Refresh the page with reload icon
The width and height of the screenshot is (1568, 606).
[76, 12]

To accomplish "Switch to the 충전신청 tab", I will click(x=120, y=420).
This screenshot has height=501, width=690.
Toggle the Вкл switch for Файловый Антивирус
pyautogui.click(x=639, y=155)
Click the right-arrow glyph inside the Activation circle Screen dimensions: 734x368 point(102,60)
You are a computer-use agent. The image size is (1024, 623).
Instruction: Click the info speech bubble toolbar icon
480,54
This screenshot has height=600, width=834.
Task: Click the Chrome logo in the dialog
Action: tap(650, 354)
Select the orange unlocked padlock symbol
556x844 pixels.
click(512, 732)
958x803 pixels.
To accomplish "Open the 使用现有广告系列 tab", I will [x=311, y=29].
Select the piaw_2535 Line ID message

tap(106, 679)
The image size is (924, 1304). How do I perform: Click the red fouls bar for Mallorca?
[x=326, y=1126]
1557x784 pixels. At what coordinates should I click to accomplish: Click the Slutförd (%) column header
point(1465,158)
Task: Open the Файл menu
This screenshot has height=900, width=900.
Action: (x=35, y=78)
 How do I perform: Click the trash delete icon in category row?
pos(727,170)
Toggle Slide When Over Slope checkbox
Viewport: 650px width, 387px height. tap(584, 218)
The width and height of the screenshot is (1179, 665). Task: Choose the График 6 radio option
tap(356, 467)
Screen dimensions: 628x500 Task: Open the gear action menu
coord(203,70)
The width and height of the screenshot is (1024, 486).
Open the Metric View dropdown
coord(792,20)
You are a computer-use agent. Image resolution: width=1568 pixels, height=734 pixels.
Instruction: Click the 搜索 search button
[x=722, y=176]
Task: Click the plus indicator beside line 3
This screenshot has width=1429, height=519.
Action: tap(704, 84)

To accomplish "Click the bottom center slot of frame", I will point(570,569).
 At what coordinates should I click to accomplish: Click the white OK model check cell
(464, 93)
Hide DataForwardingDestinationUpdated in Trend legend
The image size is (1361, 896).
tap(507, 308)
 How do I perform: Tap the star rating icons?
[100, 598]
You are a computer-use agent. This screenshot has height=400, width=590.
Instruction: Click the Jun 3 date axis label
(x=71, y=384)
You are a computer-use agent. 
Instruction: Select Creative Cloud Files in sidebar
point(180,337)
----
Stated task:
Put each line of the data above into a numbered list, one line per item, and leave out the blank lines.

Full answer:
1. Refresh the page with reload icon
2. The width and height of the screenshot is (1568, 606).
3. [76, 12]
4. To accomplish "Switch to the 충전신청 tab", I will click(x=120, y=420).
5. This screenshot has height=501, width=690.
6. Toggle the Вкл switch for Файловый Антивирус
7. pyautogui.click(x=639, y=155)
8. Click the right-arrow glyph inside the Activation circle Screen dimensions: 734x368 point(102,60)
9. You are a computer-use agent. The image size is (1024, 623).
10. Instruction: Click the info speech bubble toolbar icon
11. 480,54
12. This screenshot has height=600, width=834.
13. Task: Click the Chrome logo in the dialog
14. Action: tap(650, 354)
15. Select the orange unlocked padlock symbol
16. 556x844 pixels.
17. click(512, 732)
18. 958x803 pixels.
19. To accomplish "Open the 使用现有广告系列 tab", I will [x=311, y=29].
20. Select the piaw_2535 Line ID message
21. tap(106, 679)
22. The image size is (924, 1304). How do I perform: Click the red fouls bar for Mallorca?
23. [x=326, y=1126]
24. 1557x784 pixels. At what coordinates should I click to accomplish: Click the Slutförd (%) column header
25. point(1465,158)
26. Task: Open the Файл menu
27. This screenshot has height=900, width=900.
28. Action: (x=35, y=78)
29.  How do I perform: Click the trash delete icon in category row?
30. pos(727,170)
31. Toggle Slide When Over Slope checkbox
32. Viewport: 650px width, 387px height. tap(584, 218)
33. The width and height of the screenshot is (1179, 665). Task: Choose the График 6 radio option
34. tap(356, 467)
35. Screen dimensions: 628x500 Task: Open the gear action menu
36. coord(203,70)
37. The width and height of the screenshot is (1024, 486).
38. Open the Metric View dropdown
39. coord(792,20)
40. You are a computer-use agent. Image resolution: width=1568 pixels, height=734 pixels.
41. Instruction: Click the 搜索 search button
42. [x=722, y=176]
43. Task: Click the plus indicator beside line 3
44. This screenshot has width=1429, height=519.
45. Action: tap(704, 84)
46. To accomplish "Click the bottom center slot of frame", I will point(570,569).
47.  At what coordinates should I click to accomplish: Click the white OK model check cell
48. (464, 93)
49. Hide DataForwardingDestinationUpdated in Trend legend
50. The image size is (1361, 896).
51. tap(507, 308)
52.  How do I perform: Tap the star rating icons?
53. [100, 598]
54. You are a computer-use agent. This screenshot has height=400, width=590.
55. Instruction: Click the Jun 3 date axis label
56. (x=71, y=384)
57. You are a computer-use agent. 
58. Instruction: Select Creative Cloud Files in sidebar
59. point(180,337)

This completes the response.